■ Task input ■
_ _ _ _

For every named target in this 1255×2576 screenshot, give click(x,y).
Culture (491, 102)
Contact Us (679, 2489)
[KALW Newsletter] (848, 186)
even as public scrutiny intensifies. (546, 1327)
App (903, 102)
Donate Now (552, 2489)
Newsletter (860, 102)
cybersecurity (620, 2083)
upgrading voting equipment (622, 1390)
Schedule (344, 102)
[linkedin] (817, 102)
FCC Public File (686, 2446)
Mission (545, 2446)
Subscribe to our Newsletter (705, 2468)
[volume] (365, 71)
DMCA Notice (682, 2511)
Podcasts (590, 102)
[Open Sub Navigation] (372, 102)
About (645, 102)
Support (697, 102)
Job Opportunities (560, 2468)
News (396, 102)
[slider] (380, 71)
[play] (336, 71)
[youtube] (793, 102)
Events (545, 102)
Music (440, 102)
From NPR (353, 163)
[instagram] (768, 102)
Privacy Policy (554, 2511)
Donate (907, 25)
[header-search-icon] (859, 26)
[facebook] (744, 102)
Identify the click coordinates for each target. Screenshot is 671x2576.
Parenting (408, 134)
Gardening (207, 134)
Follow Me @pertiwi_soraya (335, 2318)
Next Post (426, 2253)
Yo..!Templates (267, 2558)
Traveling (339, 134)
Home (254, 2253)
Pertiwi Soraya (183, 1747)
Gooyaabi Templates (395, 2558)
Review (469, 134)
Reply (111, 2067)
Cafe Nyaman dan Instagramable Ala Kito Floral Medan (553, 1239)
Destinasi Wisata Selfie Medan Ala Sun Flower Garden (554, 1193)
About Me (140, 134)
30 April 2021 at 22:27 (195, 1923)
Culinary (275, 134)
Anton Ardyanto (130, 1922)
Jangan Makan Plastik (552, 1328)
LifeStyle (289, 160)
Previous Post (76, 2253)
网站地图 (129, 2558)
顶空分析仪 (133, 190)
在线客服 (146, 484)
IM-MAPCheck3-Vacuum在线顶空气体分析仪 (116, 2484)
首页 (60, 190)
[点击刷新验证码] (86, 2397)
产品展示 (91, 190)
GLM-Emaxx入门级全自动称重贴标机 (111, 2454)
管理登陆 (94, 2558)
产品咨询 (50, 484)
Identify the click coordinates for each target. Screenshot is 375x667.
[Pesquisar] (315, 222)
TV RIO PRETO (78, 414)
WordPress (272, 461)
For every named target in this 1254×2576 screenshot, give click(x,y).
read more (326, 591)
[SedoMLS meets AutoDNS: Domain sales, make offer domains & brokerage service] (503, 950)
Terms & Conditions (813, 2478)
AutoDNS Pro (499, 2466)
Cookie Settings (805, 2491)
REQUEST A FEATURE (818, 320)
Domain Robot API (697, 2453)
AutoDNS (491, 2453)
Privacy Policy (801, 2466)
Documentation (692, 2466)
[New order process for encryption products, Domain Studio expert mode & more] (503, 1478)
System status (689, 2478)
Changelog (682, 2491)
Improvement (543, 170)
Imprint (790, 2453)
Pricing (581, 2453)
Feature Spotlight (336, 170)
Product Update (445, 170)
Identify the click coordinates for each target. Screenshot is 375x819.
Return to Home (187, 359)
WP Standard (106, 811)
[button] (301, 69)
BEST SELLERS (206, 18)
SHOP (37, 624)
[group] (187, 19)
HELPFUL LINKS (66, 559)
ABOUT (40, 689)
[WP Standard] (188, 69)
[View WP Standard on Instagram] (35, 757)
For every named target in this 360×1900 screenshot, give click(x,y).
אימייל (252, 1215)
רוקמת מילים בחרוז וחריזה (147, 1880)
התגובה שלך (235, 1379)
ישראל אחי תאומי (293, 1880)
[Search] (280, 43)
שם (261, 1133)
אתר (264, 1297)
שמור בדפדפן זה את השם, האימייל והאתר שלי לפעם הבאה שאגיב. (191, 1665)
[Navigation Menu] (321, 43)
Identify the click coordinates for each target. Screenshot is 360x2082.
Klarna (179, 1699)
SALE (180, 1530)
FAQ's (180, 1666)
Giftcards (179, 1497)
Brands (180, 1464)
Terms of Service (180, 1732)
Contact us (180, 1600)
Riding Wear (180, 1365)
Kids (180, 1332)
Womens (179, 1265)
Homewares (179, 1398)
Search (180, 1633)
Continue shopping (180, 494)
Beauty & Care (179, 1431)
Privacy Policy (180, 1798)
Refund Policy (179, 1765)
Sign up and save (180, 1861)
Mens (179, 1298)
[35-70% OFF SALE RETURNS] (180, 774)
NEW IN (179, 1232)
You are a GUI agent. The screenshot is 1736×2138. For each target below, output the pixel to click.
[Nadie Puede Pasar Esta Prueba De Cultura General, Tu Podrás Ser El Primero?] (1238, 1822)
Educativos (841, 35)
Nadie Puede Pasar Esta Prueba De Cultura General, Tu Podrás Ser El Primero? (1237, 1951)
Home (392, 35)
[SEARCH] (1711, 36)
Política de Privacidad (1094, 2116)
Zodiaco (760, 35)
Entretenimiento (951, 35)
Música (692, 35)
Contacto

_ _ _ _

Output the whole listing again, keeping every line identical.

■ Task output ■
For every named target in this 1255×2576 screenshot, give click(x,y).
Culture (491, 102)
Contact Us (679, 2489)
[KALW Newsletter] (848, 186)
even as public scrutiny intensifies. (546, 1327)
App (903, 102)
Donate Now (552, 2489)
Newsletter (860, 102)
cybersecurity (620, 2083)
upgrading voting equipment (622, 1390)
Schedule (344, 102)
[linkedin] (817, 102)
FCC Public File (686, 2446)
Mission (545, 2446)
Subscribe to our Newsletter (705, 2468)
[volume] (365, 71)
DMCA Notice (682, 2511)
Podcasts (590, 102)
[Open Sub Navigation] (372, 102)
About (645, 102)
Support (697, 102)
Job Opportunities (560, 2468)
News (396, 102)
[slider] (380, 71)
[play] (336, 71)
[youtube] (793, 102)
Events (545, 102)
Music (440, 102)
From NPR (353, 163)
[instagram] (768, 102)
Privacy Policy (554, 2511)
Donate (907, 25)
[header-search-icon] (859, 26)
[facebook] (744, 102)
Identify the click coordinates for each target. Screenshot is 671x2576.
Parenting (408, 134)
Gardening (207, 134)
Follow Me @pertiwi_soraya (335, 2318)
Next Post (426, 2253)
Yo..!Templates (267, 2558)
Traveling (339, 134)
Home (254, 2253)
Pertiwi Soraya (183, 1747)
Gooyaabi Templates (395, 2558)
Review (469, 134)
Reply (111, 2067)
Cafe Nyaman dan Instagramable Ala Kito Floral Medan (553, 1239)
Destinasi Wisata Selfie Medan Ala Sun Flower Garden (554, 1193)
About Me (140, 134)
30 April 2021 at 22:27 (195, 1923)
Culinary (275, 134)
Anton Ardyanto (130, 1922)
Jangan Makan Plastik (552, 1328)
LifeStyle (289, 160)
Previous Post (76, 2253)
网站地图 (129, 2558)
顶空分析仪 (133, 190)
在线客服 (146, 484)
IM-MAPCheck3-Vacuum在线顶空气体分析仪 (116, 2484)
首页 (60, 190)
[点击刷新验证码] (86, 2397)
产品展示 (91, 190)
GLM-Emaxx入门级全自动称重贴标机 (111, 2454)
管理登陆 (94, 2558)
产品咨询 (50, 484)
Identify the click coordinates for each target. Screenshot is 375x667.
[Pesquisar] (315, 222)
TV RIO PRETO (78, 414)
WordPress (272, 461)
For every named target in this 1254×2576 screenshot, give click(x,y).
read more (326, 591)
[SedoMLS meets AutoDNS: Domain sales, make offer domains & brokerage service] (503, 950)
Terms & Conditions (813, 2478)
AutoDNS Pro (499, 2466)
Cookie Settings (805, 2491)
REQUEST A FEATURE (818, 320)
Domain Robot API (697, 2453)
AutoDNS (491, 2453)
Privacy Policy (801, 2466)
Documentation (692, 2466)
[New order process for encryption products, Domain Studio expert mode & more] (503, 1478)
System status (689, 2478)
Changelog (682, 2491)
Improvement (543, 170)
Imprint (790, 2453)
Pricing (581, 2453)
Feature Spotlight (336, 170)
Product Update (445, 170)
Identify the click coordinates for each target. Screenshot is 375x819.
Return to Home (187, 359)
WP Standard (106, 811)
[button] (301, 69)
BEST SELLERS (206, 18)
SHOP (37, 624)
[group] (187, 19)
HELPFUL LINKS (66, 559)
ABOUT (40, 689)
[WP Standard] (188, 69)
[View WP Standard on Instagram] (35, 757)
For every named target in this 360×1900 screenshot, give click(x,y).
אימייל (252, 1215)
רוקמת מילים בחרוז וחריזה (147, 1880)
התגובה שלך (235, 1379)
ישראל אחי תאומי (293, 1880)
[Search] (280, 43)
שם (261, 1133)
אתר (264, 1297)
שמור בדפדפן זה את השם, האימייל והאתר שלי לפעם הבאה שאגיב. (191, 1665)
[Navigation Menu] (321, 43)
Identify the click coordinates for each target. Screenshot is 360x2082.
Klarna (179, 1699)
SALE (180, 1530)
FAQ's (180, 1666)
Giftcards (179, 1497)
Brands (180, 1464)
Terms of Service (180, 1732)
Contact us (180, 1600)
Riding Wear (180, 1365)
Kids (180, 1332)
Womens (179, 1265)
Homewares (179, 1398)
Search (180, 1633)
Continue shopping (180, 494)
Beauty & Care (179, 1431)
Privacy Policy (180, 1798)
Refund Policy (179, 1765)
Sign up and save (180, 1861)
Mens (179, 1298)
[35-70% OFF SALE RETURNS] (180, 774)
NEW IN (179, 1232)
You are a GUI agent. The screenshot is 1736×2138. For each target below, output the pixel to click.
[Nadie Puede Pasar Esta Prueba De Cultura General, Tu Podrás Ser El Primero?] (1238, 1822)
Educativos (841, 35)
Nadie Puede Pasar Esta Prueba De Cultura General, Tu Podrás Ser El Primero? (1237, 1951)
Home (392, 35)
[SEARCH] (1711, 36)
Política de Privacidad (1094, 2116)
Zodiaco (760, 35)
Entretenimiento (951, 35)
Música (692, 35)
Contacto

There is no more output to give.